Stored items from a collection
--

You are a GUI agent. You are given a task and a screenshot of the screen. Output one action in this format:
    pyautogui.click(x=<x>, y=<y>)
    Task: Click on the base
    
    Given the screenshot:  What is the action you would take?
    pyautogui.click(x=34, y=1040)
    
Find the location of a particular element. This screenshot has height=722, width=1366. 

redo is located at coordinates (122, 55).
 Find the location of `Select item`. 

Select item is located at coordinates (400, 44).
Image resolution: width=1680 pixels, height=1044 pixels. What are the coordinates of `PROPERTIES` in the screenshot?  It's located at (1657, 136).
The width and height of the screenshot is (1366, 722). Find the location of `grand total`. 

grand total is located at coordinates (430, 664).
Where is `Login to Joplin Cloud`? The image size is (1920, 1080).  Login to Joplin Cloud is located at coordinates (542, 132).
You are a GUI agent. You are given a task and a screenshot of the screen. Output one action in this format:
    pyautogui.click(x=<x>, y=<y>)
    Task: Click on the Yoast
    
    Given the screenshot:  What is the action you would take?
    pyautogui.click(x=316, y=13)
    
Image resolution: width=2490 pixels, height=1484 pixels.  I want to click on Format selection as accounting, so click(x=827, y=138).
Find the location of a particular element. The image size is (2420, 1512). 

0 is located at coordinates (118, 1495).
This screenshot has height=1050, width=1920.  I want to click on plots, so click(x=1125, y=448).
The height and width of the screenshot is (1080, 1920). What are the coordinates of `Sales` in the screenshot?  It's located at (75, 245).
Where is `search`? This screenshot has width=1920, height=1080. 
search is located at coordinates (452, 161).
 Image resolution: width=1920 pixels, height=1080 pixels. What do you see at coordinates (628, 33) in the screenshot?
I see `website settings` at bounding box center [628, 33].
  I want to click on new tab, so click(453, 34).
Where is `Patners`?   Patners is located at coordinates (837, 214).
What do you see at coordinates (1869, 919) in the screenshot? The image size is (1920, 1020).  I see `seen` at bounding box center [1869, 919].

--

▸ Directive: Rewrite all of the records above, substituting "desktop assistant" for "GUI agent" and leaving every other part unchanged.

▸ Written response:
You are a desktop assistant. You are given a task and a screenshot of the screen. Output one action in this format:
    pyautogui.click(x=<x>, y=<y>)
    Task: Click on the base
    
    Given the screenshot:  What is the action you would take?
    pyautogui.click(x=34, y=1040)
    
Find the location of a particular element. This screenshot has height=722, width=1366. 

redo is located at coordinates (122, 55).
 Find the location of `Select item`. 

Select item is located at coordinates (400, 44).
Image resolution: width=1680 pixels, height=1044 pixels. What are the coordinates of `PROPERTIES` in the screenshot?  It's located at (1657, 136).
The width and height of the screenshot is (1366, 722). Find the location of `grand total`. 

grand total is located at coordinates (430, 664).
Where is `Login to Joplin Cloud`? The image size is (1920, 1080).  Login to Joplin Cloud is located at coordinates (542, 132).
You are a desktop assistant. You are given a task and a screenshot of the screen. Output one action in this format:
    pyautogui.click(x=<x>, y=<y>)
    Task: Click on the Yoast
    
    Given the screenshot:  What is the action you would take?
    pyautogui.click(x=316, y=13)
    
Image resolution: width=2490 pixels, height=1484 pixels.  I want to click on Format selection as accounting, so click(x=827, y=138).
Find the location of a particular element. The image size is (2420, 1512). 

0 is located at coordinates (118, 1495).
This screenshot has height=1050, width=1920.  I want to click on plots, so click(x=1125, y=448).
The height and width of the screenshot is (1080, 1920). What are the coordinates of `Sales` in the screenshot?  It's located at (75, 245).
Where is `search`? This screenshot has width=1920, height=1080. 
search is located at coordinates (452, 161).
 Image resolution: width=1920 pixels, height=1080 pixels. What do you see at coordinates (628, 33) in the screenshot?
I see `website settings` at bounding box center [628, 33].
  I want to click on new tab, so click(453, 34).
Where is `Patners`?   Patners is located at coordinates (837, 214).
What do you see at coordinates (1869, 919) in the screenshot? The image size is (1920, 1020).  I see `seen` at bounding box center [1869, 919].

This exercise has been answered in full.